Re the OSX failure, it seems that somehow the manifest key is not being found when the test is run on OSX. I don't know why. There is nothing in this code that should be OSX-specific.
Unfortunately I do have access to any OSX system to try to investigate this. The "datalads-mac" I used to use does not seem to exist anymore.
Of course, this test could be skipped on OSX.
Does occur to me this could somehow be exposing a deeper problem on OSX with exporttree special remotes. I have split the failing test in two, so we'll see if both fail, or only the exporttree one.
This is a new test.
Looks like it's found a legitimate bug in git-remote-annex. When the filesystem is crippled, the git-annex init checks out an adjusted branch, which here happens in the middle of git's own checkout and so legitimately confuses git.
I can reproduce this on a FAT filesystem, cloning from eg a directory special remote. Fixed this.
(The OSX failure is something else.)
FWIW, I've made some improvements that should make it need around 80% less memory in this case. Which might be enough to let it import.

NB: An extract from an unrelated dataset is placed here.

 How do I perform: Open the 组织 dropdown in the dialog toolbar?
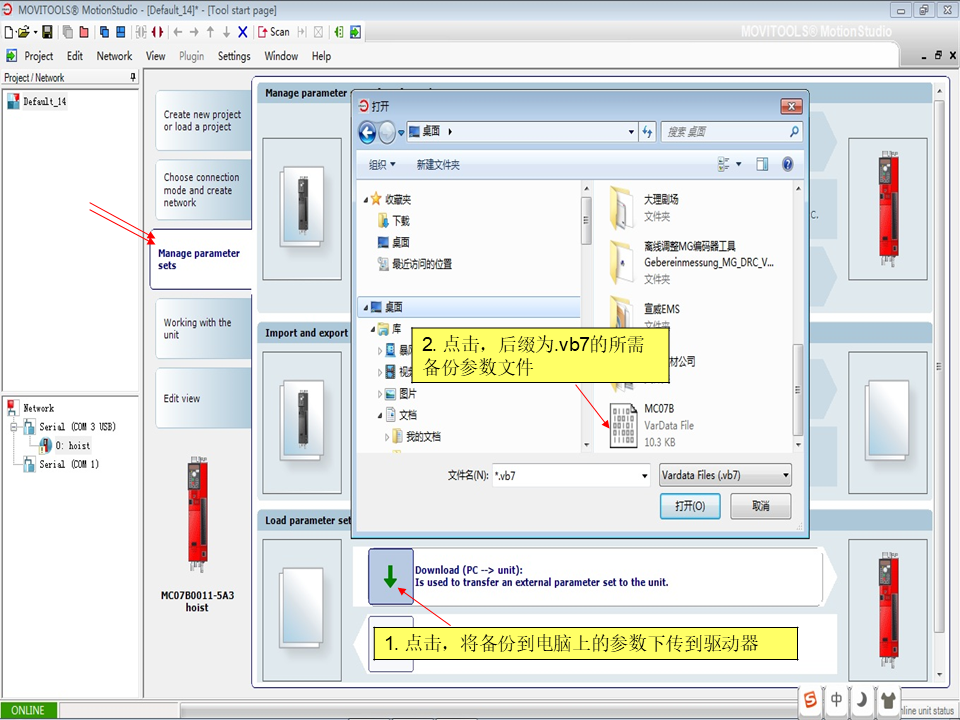point(382,165)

Still don't have filtering on preferred contents on the fly though.
Did same memory optimisation for the versioned case, and the results are striking! Running the command until it had made 45 API requests, it was using 592788 kb of memory. Now it uses only 110968 kb.
Of that, about 78900 kb are used at startup, so it grew 29836 kb. At that point, it has gathered 23537 changes. So about 1 kb is used per change. That seems a bit more memory than really should be needed, each change takes about 75 bytes of data, eg:
"y3RixvrmLvr1oWJ7meEa4vWK6B.C.aad",3340,"dandisets/000003/draft/dandiset.jsonld",2021-09-28 02:12:39 UTC
I did try some further memory optimisation, making it avoid storing the same filename repeatedly in memory when gathering versioned changes. Which oddly didn't save any memory.

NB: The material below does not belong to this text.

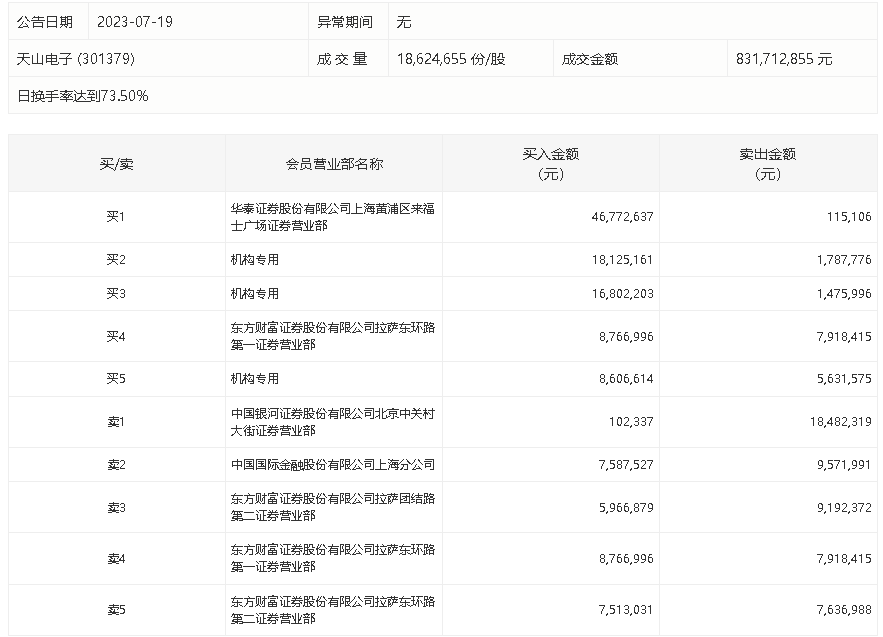883x637 pixels.
Task: Click the 买入金额 (元) column header
Action: (551, 164)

Memory profiling might let this be improved further, but needing 1 gb of memory to import a million changes to files doesn't seem too bad.
Update: Did some memory profiling, nothing stuck out as badly wrong. Lists and tuples are using as much memory as anything.
My arm64-ancient build failed today in the same way as the OSX build is failing, so I should be able to debug it there.
Huh ok, so git-remote-annex is failing to push, which is why clone later fails. And for whatever reason git doesn't propigate the error, which is why this is not visible in the transcript.
That build uses git 2.30.2. That git bundle --stdin was broken and didn't read refs from stdin at all. Also it had other bugs. I think it's best not to try to support git-remote-annex with that version of git at all, given those bugs.
That probably won't help with the OSX failure, which is with a very new git version. So I also made the test suite capture the git push output even when it exits successfully, so it can display it when the git pull fails. That should show what the problem is there.